◆ Исходный текст ◆
Когда мы уезжали, Лиля сняла с полки какие-то марксистские книжки и хотела дать их О. М. для просвещения, но Яхонтов сказал: «Незачем, совершенно бесполезно», — и подарил О. М. собственную Библию. Он тоже был трудновоспитуемым. Библия и сейчас у меня.
Анна Андреевна хорошо знает и любит Ветхий Завет и охотно обсуждает всякие тонкости с Амусиным, великим знатоком, которого я к ней привела. А О. М. побаивался ветхозаветного Бога и его тоталитарной грозной власти. Он говорил — и эту мысль я впоследствии нашла у Бердяева [188], — что учением о троичности христианство преодолело единовластие иудейского Бога. Естественно, что мы страшились единовластия…
Иллюзия
Понятие «иллюзия» пришло к нам осенью тридцать третьего года, когда мы только обживали единственную и невосполнимую нашу квартиру в переулке, переименованном в честь наших соседей из Нащокинского в Фурманов.

◆ Предоставленные материалы ◆
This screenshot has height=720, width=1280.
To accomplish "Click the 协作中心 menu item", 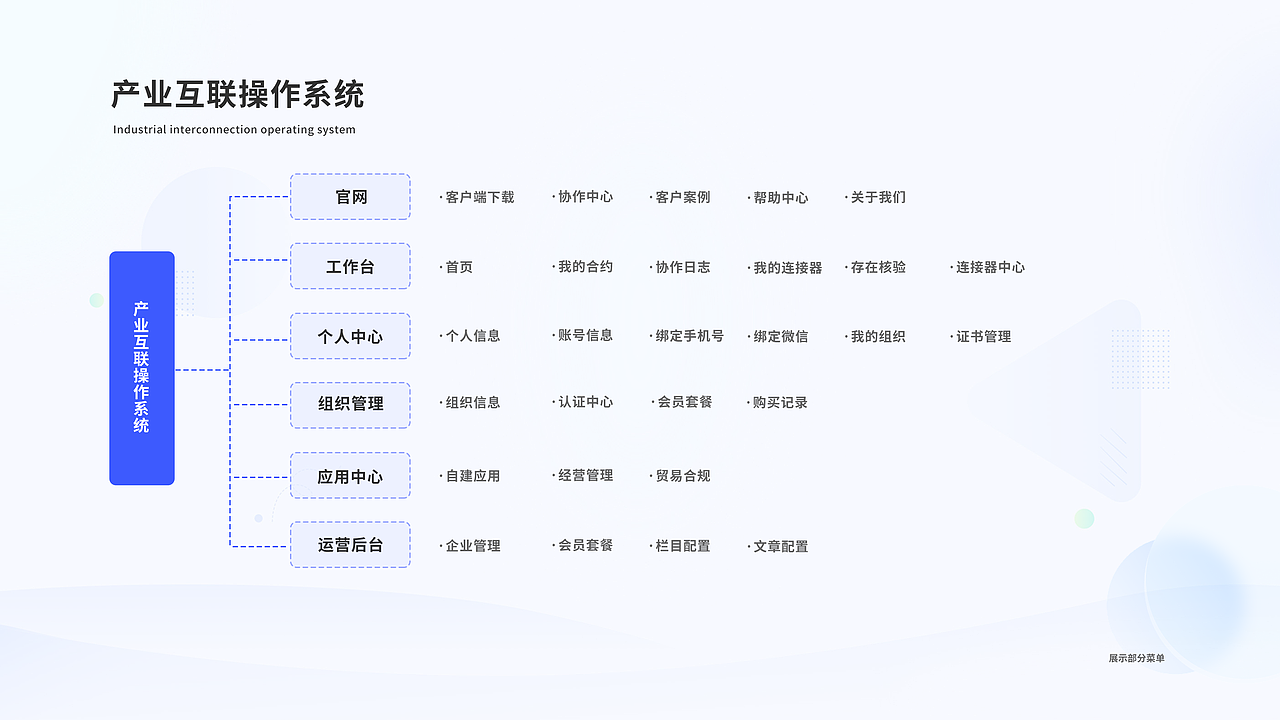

==

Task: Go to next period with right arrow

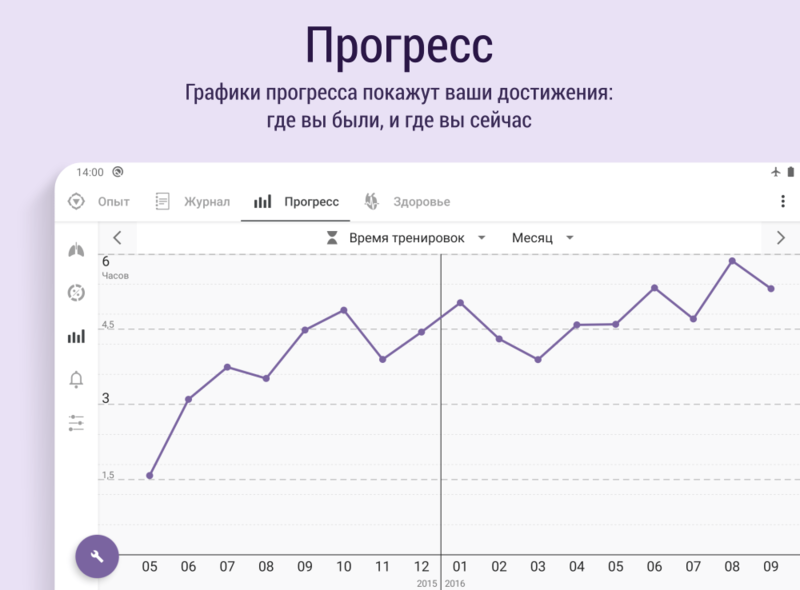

---

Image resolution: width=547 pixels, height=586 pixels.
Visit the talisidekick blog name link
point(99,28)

◆ Задания ◆
1) Отредактируйте отрывок текста об О. М. от «Когда мы уезжали, Лиля» до «Нащокинского в Фурманов.» включительно, заменив «осенью» на «весной».
2) Продолжите текст об О. М., начав сразу после его последнего предложения.

◆ Ответы к заданиям ◆
1)
Когда мы уезжали, Лиля сняла с полки какие-то марксистские книжки и хотела дать их О. М. для просвещения, но Яхонтов сказал: «Незачем, совершенно бесполезно», — и подарил О. М. собственную Библию. Он тоже был трудновоспитуемым. Библия и сейчас у меня.
Анна Андреевна хорошо знает и любит Ветхий Завет и охотно обсуждает всякие тонкости с Амусиным, великим знатоком, которого я к ней привела. А О. М. побаивался ветхозаветного Бога и его тоталитарной грозной власти. Он говорил — и эту мысль я впоследствии нашла у Бердяева [188], — что учением о троичности христианство преодолело единовластие иудейского Бога. Естественно, что мы страшились единовластия…
Иллюзия
Понятие «иллюзия» пришло к нам весной тридцать третьего года, когда мы только обживали единственную и невосполнимую нашу квартиру в переулке, переименованном в честь наших соседей из Нащокинского в Фурманов.

2)
Однажды к нам постучался человек с дорожной котомкой и спросил брата О. М. — Шуру. У нас гостил отец О. М., и он сразу вспомнил этого человека: носил он невероятную фамилию, состоящую из многих феодальных примет, вроде Долгопаловых, но пользовался он только первой из причитающихся ему кличек, и звали его Бублик. Я хотела отослать гостя к Александру Эмильевичу — пусть сам разбирается с Бубликом! — мне уже надоели ночлежники, которые за неимением гостиниц всегда заезжают в Москве к знакомым, но за Бублика вступился дед. Бублик учился в гимназии с Шурой, и дед помнил его холеным розовым гимназистом. «До чего он дошел!» — чуть не плача, сказал дед. Это была старая тема: «Дети, вы обнищали, до рубища дошли» [189]… О. М. знал, что это значит, и, отпихнув меня в сторону, пригласил Бублика войти. Пришелец решил успокоить нас и тотчас объяснил, что сидел по уголовному делу, так что нам бояться нечего: страшной пятьдесят восьмой даже не пахнет… В те годы О. М. твердо помнил, что у полицейских на Западе есть подлые резиновые дубинки, но Бублик только усмехнулся: «Если б вы знали, что наши делают с уголовниками!» — сказал он. Впрочем, слухи о том, что делают «наши», доходили до нас еще в начале двадцатых годов — и не только с уголовниками.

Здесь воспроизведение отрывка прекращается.